Fuente: Melchor Ferrer y la “Historia del tradicionalismo español”. Rafael Gambra. Editorial Católica Española, Sevilla, 1979. Páginas 5 – 6.

Tomado de: FUNDACIÓN IGNACIO LARRAMENDI



La figura de Melchor Ferrer ha simbolizado para mí, en su aspecto humano y en su ejecutoria, la del carlista auténtico en su más genuina versión. En él veía yo como un eco en la generación que me precedió de una raza de hombres, aquellos que a lo largo del siglo liberal asumieron la lealtad inquebrantable, el cumplimiento a ultranza de aquel «¡no importa!» con que los héroes de la Independencia respondieron a todos los desastres y sufrimientos.

Esta tipificación humana de lo que ha sido una ya remota onda histórica fue compartida en mi mente por Ferrer y por don Luis Hernando de Larramendi. Periodista uno, político y orador el otro, sus vidas se entrelazan durante el reinado de don Jaime, como Secretario particular el uno y como Secretario político (lo que más tarde se llamó Jefe Delegado) el otro. En ambos brilló la entrega sin reservas a una lealtad política y dinástica, la brillantez de conversación y de pluma, la «renuncia al mundo» que entrañaba la adscripción al Carlismo.

Desde mi personal óptica, el Carlismo ha producido tres actitudes político-religiosas con tipologías humanas diferenciadas. Una de ellas formó durante largos años la escisión integrista, en el sentido concreto e histórico de este término. Hombres profundamente religiosos y devotos, no veían quizá el ámbito político que constituía al Carlismo como tal, y propendían a formar más bien una congregación o un partido religioso. Algunos de ellos volvieron sus miras a la rama dinástica reinante –a Alfonso XIII– como respuesta a su consagración de España al Corazón de Jesús. No radicaba su limitación en el fervor de su religiosidad –que en esto nunca hay exceso–, sino en su polarización con detrimento de la acción política, elemento diferencial y constitutivo del Carlismo.

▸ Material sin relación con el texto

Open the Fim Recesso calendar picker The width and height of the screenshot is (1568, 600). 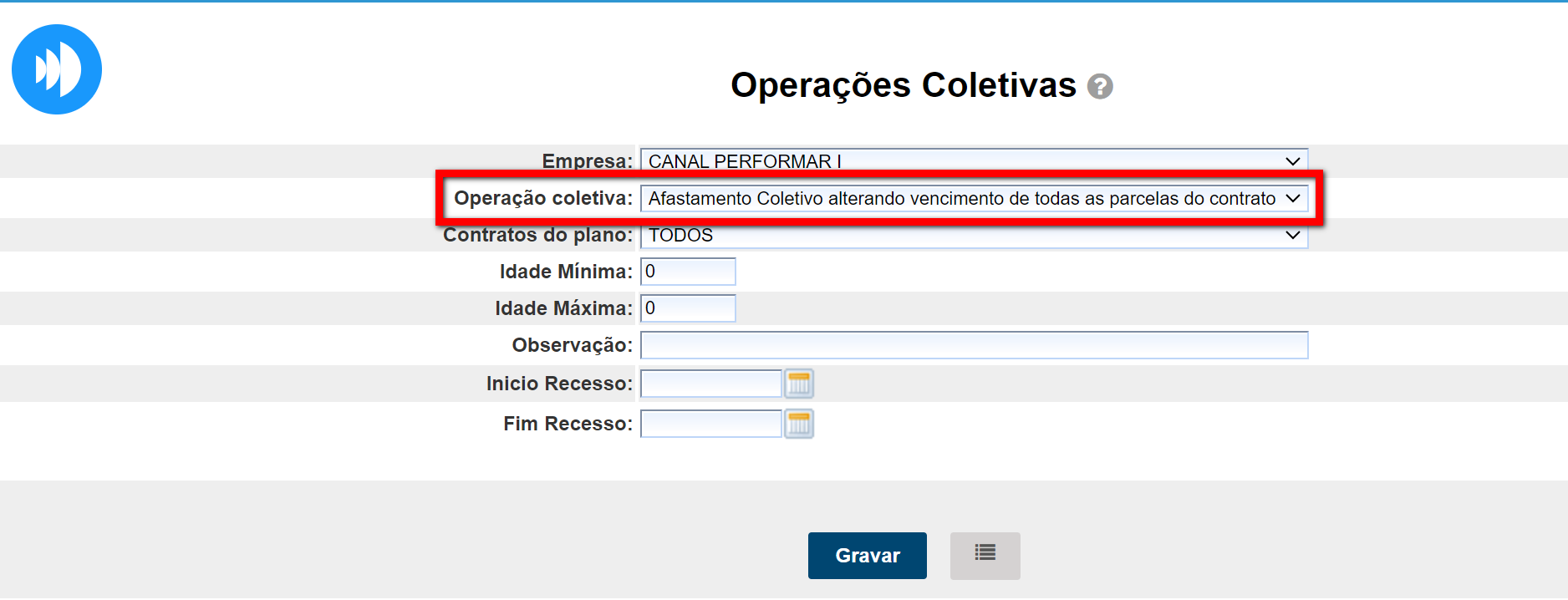pyautogui.click(x=799, y=424)
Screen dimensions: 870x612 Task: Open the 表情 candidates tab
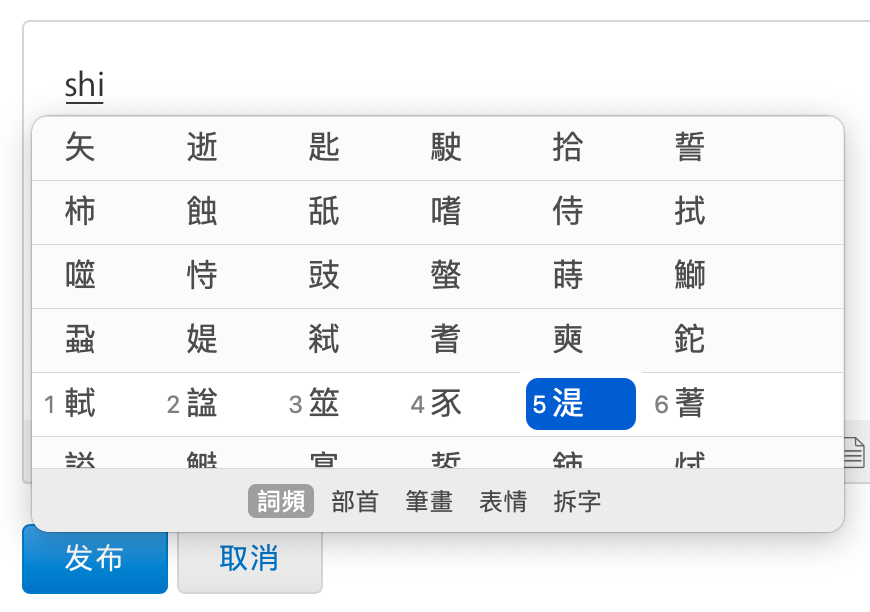(x=503, y=502)
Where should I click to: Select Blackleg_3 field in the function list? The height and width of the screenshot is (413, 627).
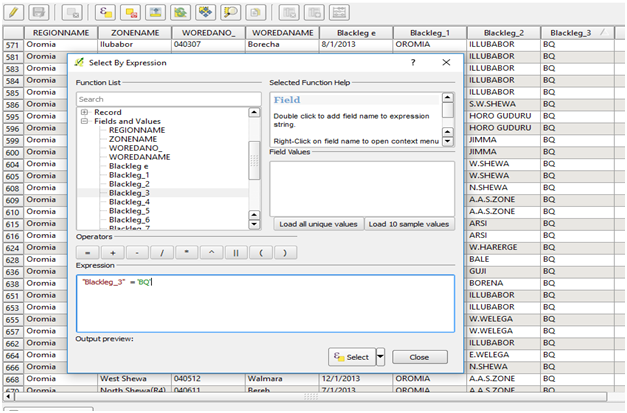(x=129, y=193)
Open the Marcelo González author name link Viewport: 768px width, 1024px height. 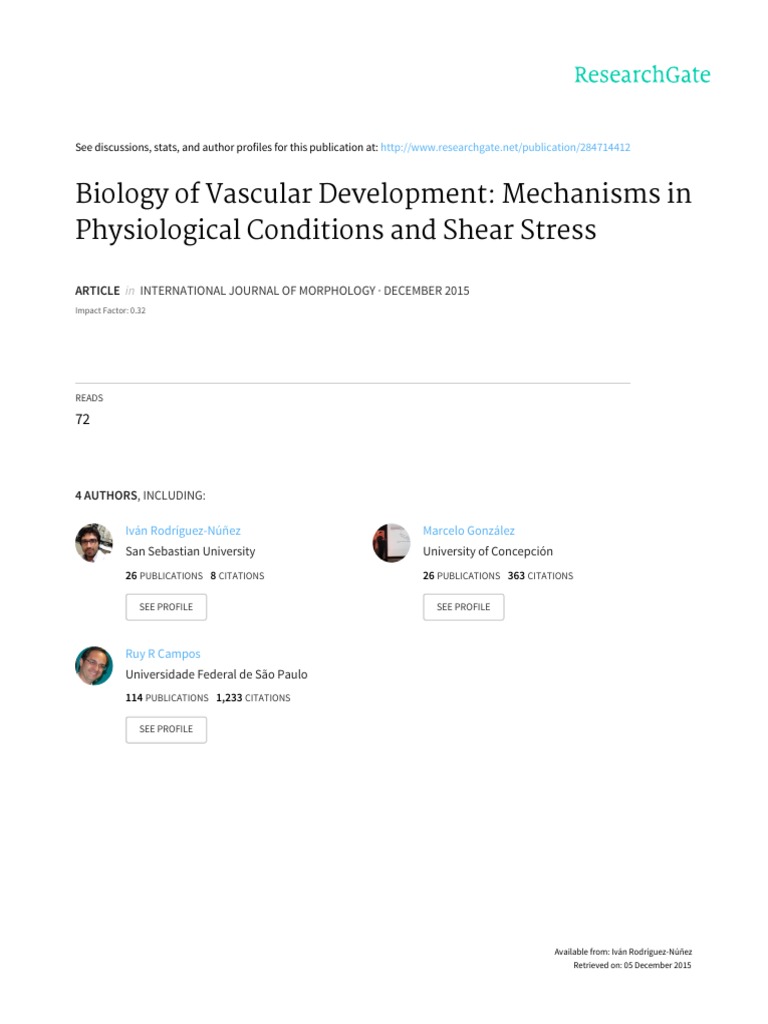[x=468, y=531]
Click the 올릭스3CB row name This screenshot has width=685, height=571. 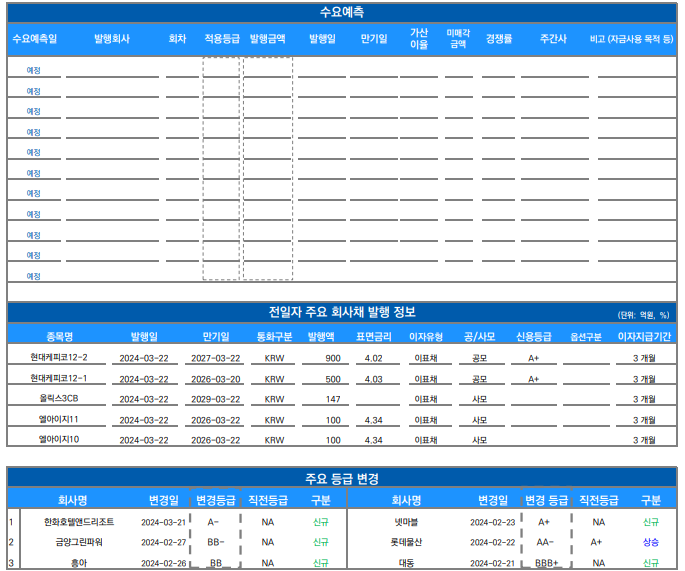[x=59, y=399]
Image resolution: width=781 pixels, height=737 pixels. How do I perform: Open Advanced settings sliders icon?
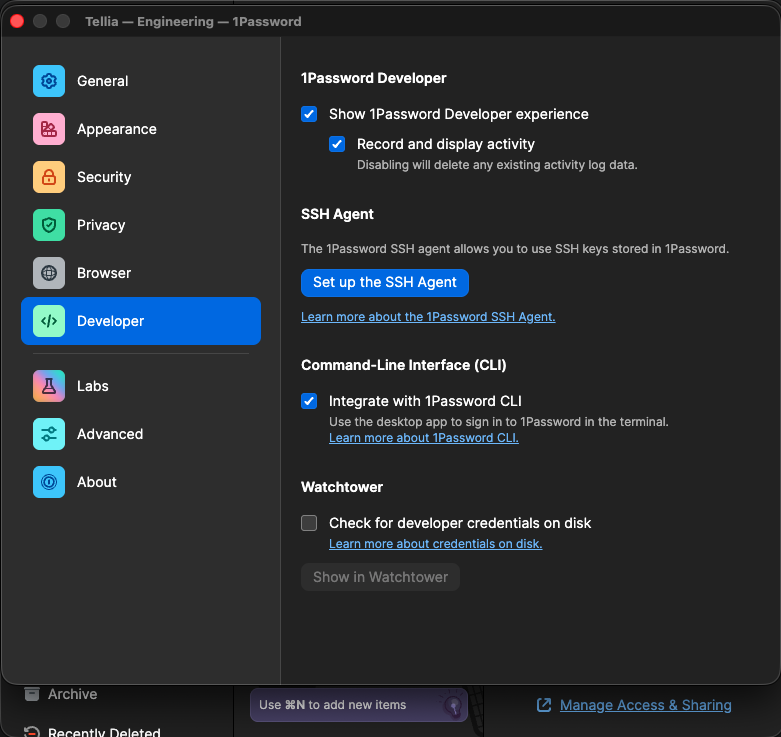(x=49, y=434)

Este amplio grupo se reintegró a la Comunión Carlista a la muerte de don Jaime y proclamación de don Alfonso Carlos, sin dejar de constituir una tendencia en su seno.

Una segunda actitud ha sido la de aquellos que cabría denominar «carlistas vergonzantes». Eran estos carlistas de herencia familiar y, a menudo, de convicción intelectual profunda. Les faltaba, sin embargo, fe en las posibilidades reales del Carlismo –y, en consecuencia, esperanza–, por lo que carecían también del entusiasmo necesario para sacrificar a la Causa su carrera profesional o política. Muchos de éstos habían reconocido ya en 1936 –aunque fuera con reservas interiores– la Casa reinante; otros (o los mismos) colaboraron como carlistas con el Régimen de Franco, y todos asintieron a la perspectiva dinástica del franquismo.

Una tercera actitud, la más genuinamente carlista o tradicionalista, era la que para mí simbolizan Hernando de Larramendi y Melchor Ferrer. En sus escritos, en sus reacciones, en su entrega y en su esperanza, descubrí siempre la postura consecuente con la fe profesada, y el tipo humano más semejante a lo que debieron ser los iniciadores de esta secular rebeldía en nombre de una suprema lealtad.

Estas actitudes dentro del Carlismo se han mantenido –como escisiones a veces o como tendencias– hasta nuestros días. Fal Conde supo, en los años que precedieron a la Guerra de Liberación, aunar todas las voluntades en un solo Carlismo ortodoxo y combativo. Fue la suya una acción providencial para España y para la historia misma del Carlismo, por más que esas tendencias y fisuras rebrotaran pronto por motivaciones diversas.